## PROBLEM DESCRIPTION
Apart from the images, reproduce every record word for word.

## EXTRACTED DATA
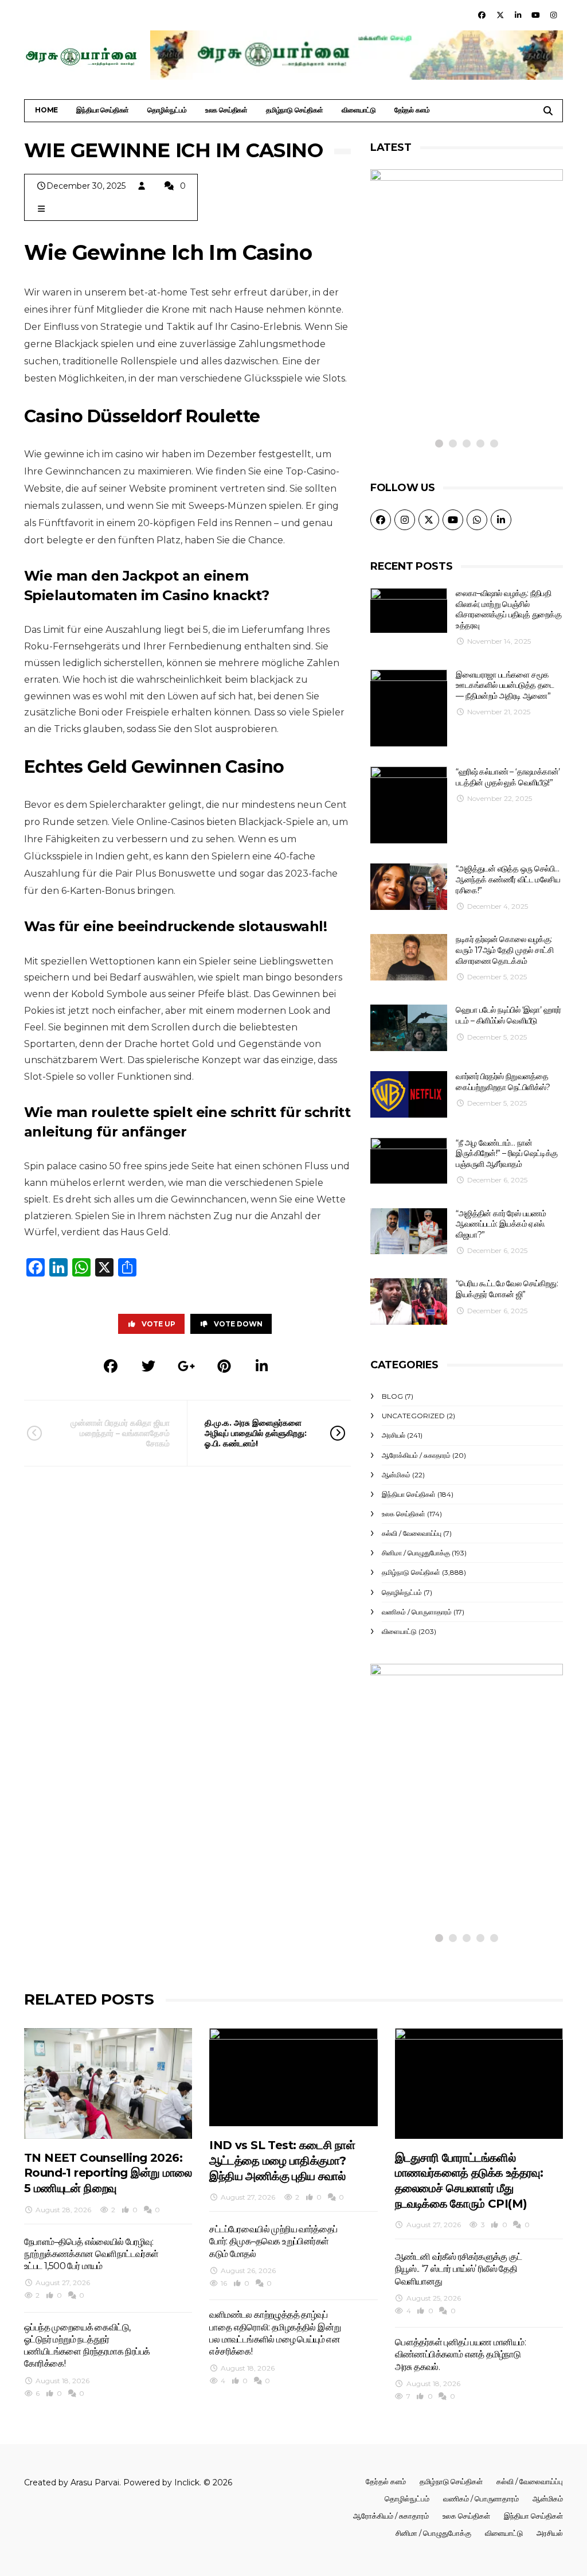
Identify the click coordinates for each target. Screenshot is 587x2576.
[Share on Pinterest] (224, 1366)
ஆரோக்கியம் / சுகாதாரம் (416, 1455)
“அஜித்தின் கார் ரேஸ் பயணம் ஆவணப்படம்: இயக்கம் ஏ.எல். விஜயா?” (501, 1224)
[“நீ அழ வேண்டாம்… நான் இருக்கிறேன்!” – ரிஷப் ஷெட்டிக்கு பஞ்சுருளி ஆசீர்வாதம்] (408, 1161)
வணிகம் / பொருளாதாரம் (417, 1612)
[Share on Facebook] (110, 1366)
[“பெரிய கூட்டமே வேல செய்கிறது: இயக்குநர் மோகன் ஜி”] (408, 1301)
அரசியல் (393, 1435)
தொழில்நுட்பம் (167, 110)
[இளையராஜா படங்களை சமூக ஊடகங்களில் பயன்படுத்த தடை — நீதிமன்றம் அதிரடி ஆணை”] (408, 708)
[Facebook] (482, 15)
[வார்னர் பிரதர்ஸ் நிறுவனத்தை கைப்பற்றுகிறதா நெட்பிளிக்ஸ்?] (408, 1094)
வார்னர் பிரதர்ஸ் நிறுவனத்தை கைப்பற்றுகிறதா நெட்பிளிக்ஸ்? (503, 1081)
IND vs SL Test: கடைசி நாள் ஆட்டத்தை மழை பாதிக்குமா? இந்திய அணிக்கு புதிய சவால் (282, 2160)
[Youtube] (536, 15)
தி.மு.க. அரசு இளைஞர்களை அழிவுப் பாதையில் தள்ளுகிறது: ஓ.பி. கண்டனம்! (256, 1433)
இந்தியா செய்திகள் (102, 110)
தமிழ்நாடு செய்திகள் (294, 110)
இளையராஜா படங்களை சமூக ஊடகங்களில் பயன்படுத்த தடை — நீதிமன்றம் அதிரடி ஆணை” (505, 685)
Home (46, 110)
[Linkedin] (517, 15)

## WRITTEN SOLUTION
Identify the click coordinates for each target. Screenshot is 587x2576.
[Share on Pinterest] (224, 1366)
ஆரோக்கியம் / சுகாதாரம் (416, 1455)
“அஜித்தின் கார் ரேஸ் பயணம் ஆவணப்படம்: இயக்கம் ஏ.எல். விஜயா?” (501, 1224)
[“நீ அழ வேண்டாம்… நான் இருக்கிறேன்!” – ரிஷப் ஷெட்டிக்கு பஞ்சுருளி ஆசீர்வாதம்] (408, 1161)
வணிகம் / பொருளாதாரம் (417, 1612)
[Share on Facebook] (110, 1366)
[“பெரிய கூட்டமே வேல செய்கிறது: இயக்குநர் மோகன் ஜி”] (408, 1301)
அரசியல் (393, 1435)
தொழில்நுட்பம் (167, 110)
[இளையராஜா படங்களை சமூக ஊடகங்களில் பயன்படுத்த தடை — நீதிமன்றம் அதிரடி ஆணை”] (408, 708)
[Facebook] (482, 15)
[வார்னர் பிரதர்ஸ் நிறுவனத்தை கைப்பற்றுகிறதா நெட்பிளிக்ஸ்?] (408, 1094)
வார்னர் பிரதர்ஸ் நிறுவனத்தை கைப்பற்றுகிறதா நெட்பிளிக்ஸ்? (503, 1081)
IND vs SL Test: கடைசி நாள் ஆட்டத்தை மழை பாதிக்குமா? இந்திய அணிக்கு புதிய சவால் (282, 2160)
[Youtube] (536, 15)
தி.மு.க. அரசு இளைஞர்களை அழிவுப் பாதையில் தள்ளுகிறது: ஓ.பி. கண்டனம்! (256, 1433)
இந்தியா செய்திகள் (102, 110)
தமிழ்நாடு செய்திகள் (294, 110)
இளையராஜா படங்களை சமூக ஊடகங்களில் பயன்படுத்த தடை — நீதிமன்றம் அதிரடி ஆணை” (505, 685)
Home (46, 110)
[Linkedin] (517, 15)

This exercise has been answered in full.